### EXERCISE DIRECTIONS
A single number is the expected answer: the count of lines in the records below that contain "browser".

-*-*-

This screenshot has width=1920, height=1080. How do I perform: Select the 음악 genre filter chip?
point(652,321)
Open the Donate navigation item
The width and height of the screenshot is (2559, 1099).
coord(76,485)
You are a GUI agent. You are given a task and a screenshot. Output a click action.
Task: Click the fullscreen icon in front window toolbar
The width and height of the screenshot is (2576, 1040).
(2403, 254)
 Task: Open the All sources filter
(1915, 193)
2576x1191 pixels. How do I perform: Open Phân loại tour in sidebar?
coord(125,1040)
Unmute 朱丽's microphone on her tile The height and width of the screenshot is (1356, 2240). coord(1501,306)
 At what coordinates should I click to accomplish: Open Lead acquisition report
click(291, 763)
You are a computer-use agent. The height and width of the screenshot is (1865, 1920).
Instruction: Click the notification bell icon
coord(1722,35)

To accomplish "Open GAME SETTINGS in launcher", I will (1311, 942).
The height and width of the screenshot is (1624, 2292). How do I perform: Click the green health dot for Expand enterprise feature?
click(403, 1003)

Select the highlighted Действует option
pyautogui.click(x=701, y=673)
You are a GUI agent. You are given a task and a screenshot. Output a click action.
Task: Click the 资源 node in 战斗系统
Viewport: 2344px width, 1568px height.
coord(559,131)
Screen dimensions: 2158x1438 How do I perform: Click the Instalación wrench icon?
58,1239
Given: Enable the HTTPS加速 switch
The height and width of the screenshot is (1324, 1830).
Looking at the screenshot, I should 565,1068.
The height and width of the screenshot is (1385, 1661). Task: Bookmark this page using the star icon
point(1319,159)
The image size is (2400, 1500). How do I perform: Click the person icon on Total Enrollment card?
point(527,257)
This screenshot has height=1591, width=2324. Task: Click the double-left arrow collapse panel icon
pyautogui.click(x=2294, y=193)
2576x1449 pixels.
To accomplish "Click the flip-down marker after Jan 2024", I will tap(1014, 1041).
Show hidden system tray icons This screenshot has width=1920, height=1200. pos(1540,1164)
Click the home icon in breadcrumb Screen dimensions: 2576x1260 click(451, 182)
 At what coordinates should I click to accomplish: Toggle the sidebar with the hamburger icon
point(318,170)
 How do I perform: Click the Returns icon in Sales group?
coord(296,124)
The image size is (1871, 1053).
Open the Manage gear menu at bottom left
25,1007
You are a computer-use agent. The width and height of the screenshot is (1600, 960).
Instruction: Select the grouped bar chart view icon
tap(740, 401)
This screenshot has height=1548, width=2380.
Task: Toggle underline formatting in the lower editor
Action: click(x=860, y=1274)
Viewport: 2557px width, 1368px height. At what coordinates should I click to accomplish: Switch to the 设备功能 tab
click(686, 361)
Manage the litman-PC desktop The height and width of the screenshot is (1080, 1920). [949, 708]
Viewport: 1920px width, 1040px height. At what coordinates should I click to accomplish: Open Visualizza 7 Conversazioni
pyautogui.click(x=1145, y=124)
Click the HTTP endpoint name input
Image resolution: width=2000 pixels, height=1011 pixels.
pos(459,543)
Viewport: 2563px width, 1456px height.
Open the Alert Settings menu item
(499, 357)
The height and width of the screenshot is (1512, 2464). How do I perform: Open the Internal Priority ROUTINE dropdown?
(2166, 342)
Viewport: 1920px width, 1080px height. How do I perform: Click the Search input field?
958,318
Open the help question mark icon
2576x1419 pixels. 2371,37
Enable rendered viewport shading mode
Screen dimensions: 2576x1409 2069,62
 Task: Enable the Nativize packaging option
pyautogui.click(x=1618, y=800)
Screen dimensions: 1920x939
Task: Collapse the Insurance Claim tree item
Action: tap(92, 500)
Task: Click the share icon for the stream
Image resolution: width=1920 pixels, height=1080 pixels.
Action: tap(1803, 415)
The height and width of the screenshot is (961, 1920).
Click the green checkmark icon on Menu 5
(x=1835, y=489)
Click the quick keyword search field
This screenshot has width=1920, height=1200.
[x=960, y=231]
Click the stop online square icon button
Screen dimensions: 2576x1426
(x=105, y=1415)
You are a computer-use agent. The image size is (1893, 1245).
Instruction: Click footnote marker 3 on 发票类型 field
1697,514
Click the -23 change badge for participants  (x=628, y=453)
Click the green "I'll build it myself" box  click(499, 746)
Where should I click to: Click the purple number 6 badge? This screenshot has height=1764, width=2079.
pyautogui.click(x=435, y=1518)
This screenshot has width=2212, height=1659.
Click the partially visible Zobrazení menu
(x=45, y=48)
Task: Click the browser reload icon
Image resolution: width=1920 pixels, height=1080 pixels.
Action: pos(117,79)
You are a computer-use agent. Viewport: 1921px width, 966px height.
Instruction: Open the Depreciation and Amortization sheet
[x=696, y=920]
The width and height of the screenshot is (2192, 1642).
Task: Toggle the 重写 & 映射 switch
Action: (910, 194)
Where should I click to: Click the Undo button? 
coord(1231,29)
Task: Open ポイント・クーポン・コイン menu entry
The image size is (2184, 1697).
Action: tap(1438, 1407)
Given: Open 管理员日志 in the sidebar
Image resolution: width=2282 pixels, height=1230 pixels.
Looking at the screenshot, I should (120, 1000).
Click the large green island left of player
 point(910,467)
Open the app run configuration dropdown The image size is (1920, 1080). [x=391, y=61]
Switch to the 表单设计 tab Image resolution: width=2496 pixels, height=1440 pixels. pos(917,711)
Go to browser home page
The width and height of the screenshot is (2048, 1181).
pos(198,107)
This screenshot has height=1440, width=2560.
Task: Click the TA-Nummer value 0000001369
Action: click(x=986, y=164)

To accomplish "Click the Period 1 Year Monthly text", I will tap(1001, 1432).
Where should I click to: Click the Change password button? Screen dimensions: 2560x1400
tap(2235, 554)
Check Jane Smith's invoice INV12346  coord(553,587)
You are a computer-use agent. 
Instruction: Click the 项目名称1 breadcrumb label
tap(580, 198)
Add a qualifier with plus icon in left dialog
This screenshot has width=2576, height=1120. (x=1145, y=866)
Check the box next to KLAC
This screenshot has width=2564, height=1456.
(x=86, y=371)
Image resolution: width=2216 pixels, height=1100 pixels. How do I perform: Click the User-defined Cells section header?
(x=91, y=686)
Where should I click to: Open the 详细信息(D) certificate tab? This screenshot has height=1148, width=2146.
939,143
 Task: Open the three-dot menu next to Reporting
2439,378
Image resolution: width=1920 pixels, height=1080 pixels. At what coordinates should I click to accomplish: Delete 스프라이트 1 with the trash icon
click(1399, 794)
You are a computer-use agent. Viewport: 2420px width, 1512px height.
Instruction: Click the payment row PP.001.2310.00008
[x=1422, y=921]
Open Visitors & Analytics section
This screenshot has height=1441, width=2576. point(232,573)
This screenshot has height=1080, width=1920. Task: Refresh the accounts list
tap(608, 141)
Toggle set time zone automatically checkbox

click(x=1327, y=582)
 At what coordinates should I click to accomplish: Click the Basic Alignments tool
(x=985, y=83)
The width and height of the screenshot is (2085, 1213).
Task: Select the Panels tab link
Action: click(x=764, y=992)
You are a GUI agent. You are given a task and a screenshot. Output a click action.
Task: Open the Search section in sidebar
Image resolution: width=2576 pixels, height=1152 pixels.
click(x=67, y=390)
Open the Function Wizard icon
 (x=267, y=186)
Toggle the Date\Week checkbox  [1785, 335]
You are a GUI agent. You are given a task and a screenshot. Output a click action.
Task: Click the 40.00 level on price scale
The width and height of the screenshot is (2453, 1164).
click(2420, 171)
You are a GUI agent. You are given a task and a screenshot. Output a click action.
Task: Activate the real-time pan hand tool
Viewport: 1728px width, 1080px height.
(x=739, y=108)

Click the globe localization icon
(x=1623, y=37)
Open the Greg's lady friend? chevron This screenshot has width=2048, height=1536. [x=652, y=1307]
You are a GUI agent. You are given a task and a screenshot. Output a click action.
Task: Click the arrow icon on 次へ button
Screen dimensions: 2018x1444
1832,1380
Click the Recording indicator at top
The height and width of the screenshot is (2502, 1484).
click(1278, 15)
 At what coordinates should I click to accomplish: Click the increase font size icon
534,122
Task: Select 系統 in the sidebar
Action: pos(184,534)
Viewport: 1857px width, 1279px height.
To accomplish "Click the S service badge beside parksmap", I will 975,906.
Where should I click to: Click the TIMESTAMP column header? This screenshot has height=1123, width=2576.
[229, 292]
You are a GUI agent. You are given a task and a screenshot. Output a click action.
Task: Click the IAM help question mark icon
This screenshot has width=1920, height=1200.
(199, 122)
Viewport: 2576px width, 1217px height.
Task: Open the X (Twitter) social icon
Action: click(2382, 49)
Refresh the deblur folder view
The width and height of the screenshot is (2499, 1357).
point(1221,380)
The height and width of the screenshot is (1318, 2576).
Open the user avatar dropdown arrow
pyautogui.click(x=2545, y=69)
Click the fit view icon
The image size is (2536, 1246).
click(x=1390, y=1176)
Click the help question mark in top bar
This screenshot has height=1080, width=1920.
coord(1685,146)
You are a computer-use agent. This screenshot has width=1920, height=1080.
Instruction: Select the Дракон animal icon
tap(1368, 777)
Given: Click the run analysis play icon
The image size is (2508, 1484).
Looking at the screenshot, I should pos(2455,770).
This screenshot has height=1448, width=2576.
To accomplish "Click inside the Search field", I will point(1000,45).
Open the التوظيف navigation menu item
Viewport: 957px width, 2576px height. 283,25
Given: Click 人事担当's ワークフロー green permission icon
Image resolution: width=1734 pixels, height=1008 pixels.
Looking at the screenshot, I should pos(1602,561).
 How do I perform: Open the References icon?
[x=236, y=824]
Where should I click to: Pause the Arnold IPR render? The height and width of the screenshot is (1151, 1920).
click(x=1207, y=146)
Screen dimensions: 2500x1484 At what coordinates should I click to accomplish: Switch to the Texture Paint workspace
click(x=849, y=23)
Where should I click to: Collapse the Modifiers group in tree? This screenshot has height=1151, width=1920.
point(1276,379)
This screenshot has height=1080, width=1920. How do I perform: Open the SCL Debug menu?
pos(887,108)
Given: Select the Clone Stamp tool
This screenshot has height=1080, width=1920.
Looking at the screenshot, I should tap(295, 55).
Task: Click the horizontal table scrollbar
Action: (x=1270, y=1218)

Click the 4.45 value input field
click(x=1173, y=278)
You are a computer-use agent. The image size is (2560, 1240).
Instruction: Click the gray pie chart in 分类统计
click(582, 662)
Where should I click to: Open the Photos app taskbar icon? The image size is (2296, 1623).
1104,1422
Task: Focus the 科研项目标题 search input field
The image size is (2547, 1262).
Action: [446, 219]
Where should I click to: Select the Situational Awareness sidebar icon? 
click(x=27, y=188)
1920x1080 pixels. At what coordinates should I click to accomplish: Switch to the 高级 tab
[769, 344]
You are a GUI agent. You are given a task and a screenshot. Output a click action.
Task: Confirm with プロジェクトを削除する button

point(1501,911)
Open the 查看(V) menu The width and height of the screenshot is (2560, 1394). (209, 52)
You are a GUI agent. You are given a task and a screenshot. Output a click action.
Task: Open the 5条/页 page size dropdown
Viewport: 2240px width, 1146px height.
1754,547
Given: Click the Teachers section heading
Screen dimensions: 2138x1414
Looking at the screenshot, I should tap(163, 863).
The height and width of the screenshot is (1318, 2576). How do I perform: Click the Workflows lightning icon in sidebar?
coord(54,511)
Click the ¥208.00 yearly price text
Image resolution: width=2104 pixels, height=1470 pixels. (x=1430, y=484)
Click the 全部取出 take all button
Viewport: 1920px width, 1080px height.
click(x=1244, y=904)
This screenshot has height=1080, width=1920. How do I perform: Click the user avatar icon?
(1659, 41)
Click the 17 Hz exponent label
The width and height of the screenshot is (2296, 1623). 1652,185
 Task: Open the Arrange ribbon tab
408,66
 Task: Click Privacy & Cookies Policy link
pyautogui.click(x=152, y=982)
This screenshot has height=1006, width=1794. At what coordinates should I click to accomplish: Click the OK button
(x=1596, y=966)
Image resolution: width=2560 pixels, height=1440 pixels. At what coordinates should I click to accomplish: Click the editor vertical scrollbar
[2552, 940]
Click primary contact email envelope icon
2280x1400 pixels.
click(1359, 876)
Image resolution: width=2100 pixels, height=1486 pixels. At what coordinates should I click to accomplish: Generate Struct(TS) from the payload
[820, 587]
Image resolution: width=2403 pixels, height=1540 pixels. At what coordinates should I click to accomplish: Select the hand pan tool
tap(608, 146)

-*-*-

### RESPONSE BOX
2